24 Hours CCTV, Electric Fensing, Night Vision Devices for CRPF Camps in Kashmir

At least six of the Central Reserve Police Force (CRPF) camps in Kashmir have been installed with the electric fence along the boundary wall of its camps, including the Group Centre in Lethpora, Pulwama district. This has been done to prevent the terrorists from crossing the boundary and deal with deadly terrorist attacks.

The electric fence will be a barrier which uses electric shocks to hinder intruders from crossing the boundary, especially during the night. The Border Security Force (BSF), which recently saw Union Home Minister Rajnath Singh inaugurate two pilot projects of the smart fence at Jammu border, has also used electric fence for years to ward off intruders.

“The voltage of the shock may have effects ranging from extreme physical discomfort or even death,” said a source in the CRPF. Alarm bells have also been installed that will set off in case of any inattentive entry.
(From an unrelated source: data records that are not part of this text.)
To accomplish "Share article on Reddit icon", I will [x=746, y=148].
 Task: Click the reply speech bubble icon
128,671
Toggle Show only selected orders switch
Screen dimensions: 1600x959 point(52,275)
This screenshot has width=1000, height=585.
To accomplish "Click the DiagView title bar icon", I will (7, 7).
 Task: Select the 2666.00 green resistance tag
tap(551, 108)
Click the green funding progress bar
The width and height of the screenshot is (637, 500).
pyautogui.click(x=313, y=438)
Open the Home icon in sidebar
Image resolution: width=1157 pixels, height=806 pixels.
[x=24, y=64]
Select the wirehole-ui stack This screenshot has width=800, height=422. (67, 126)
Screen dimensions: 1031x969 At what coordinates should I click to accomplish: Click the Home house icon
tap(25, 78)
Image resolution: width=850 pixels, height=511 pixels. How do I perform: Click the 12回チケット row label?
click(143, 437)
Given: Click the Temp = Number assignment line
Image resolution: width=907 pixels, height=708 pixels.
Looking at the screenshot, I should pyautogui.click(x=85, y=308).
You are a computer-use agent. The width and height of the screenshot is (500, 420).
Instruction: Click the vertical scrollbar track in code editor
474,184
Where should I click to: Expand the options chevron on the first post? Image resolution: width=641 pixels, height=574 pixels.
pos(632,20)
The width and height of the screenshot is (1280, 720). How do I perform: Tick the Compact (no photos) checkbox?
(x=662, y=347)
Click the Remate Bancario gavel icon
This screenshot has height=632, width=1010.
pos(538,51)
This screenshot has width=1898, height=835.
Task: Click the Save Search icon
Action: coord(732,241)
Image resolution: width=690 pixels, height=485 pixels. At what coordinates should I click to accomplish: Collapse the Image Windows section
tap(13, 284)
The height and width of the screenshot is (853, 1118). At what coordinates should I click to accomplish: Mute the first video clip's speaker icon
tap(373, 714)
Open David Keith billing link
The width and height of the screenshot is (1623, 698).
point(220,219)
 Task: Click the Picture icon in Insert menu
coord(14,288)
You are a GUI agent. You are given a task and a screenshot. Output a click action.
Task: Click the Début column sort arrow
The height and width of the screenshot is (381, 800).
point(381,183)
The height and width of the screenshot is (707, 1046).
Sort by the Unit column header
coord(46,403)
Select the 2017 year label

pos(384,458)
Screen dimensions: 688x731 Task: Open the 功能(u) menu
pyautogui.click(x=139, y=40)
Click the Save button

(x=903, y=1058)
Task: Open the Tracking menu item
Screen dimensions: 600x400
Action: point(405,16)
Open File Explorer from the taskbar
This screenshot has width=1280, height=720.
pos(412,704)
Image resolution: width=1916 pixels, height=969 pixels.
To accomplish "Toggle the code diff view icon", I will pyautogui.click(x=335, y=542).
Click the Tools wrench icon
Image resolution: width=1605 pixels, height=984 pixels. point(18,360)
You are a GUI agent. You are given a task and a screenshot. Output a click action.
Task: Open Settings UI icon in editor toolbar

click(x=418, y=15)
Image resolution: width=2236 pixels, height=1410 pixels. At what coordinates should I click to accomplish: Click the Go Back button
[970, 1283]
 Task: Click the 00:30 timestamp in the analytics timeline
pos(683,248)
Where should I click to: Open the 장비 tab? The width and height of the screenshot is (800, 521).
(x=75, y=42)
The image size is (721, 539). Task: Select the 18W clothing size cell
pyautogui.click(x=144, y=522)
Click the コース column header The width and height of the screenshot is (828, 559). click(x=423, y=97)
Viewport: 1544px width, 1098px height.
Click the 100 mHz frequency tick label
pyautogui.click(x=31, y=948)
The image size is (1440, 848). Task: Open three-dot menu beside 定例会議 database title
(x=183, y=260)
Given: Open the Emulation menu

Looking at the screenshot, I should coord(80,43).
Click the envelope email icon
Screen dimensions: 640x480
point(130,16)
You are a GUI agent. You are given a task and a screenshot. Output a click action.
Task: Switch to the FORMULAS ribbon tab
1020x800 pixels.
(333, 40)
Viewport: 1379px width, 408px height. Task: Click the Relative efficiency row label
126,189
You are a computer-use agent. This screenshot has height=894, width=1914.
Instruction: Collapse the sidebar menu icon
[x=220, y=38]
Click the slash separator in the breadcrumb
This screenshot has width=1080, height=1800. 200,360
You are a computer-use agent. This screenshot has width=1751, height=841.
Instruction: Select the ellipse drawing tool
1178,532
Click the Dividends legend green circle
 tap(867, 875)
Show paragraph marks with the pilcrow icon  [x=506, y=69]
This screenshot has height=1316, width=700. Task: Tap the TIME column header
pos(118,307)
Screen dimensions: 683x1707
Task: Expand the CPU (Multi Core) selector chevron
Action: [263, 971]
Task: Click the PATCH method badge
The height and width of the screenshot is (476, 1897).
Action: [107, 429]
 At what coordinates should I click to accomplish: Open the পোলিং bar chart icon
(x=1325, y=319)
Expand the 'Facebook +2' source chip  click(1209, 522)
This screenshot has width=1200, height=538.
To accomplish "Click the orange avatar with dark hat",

Night Vision Devices (NVDs), Closed-circuit television (CCTV) and airborne drones are also provided to CRPF officers in various locations. Proper lighting around the campus, with backup inverters, have been placed to assure vision at all times, especially during the nights.

The move to strengthen campus security was initiated by the largest paramilitary force after the deadly New Year’s Eve attack by three heavily armed Jaish-e-Mohammad (JeM) terrorists on Lethpora camp, in which five CRPF men lost their lives.

After carrying a massive internal review in the Lethpora camp and Recruit Training Centre (RTC) in Humahuma that included analysis of the camps, both have undergone a massive makeover. While Lethpora camp work was delayed due to severe winter month and legal quarrels. The work was facilitated quickly after the fidayeen attack, the purpose was to strengthen its vast campus so that there are no faults in security.

“It is not possible to man every inch of the vast campus. This is where technology will aid the CRPF,” a top officer said.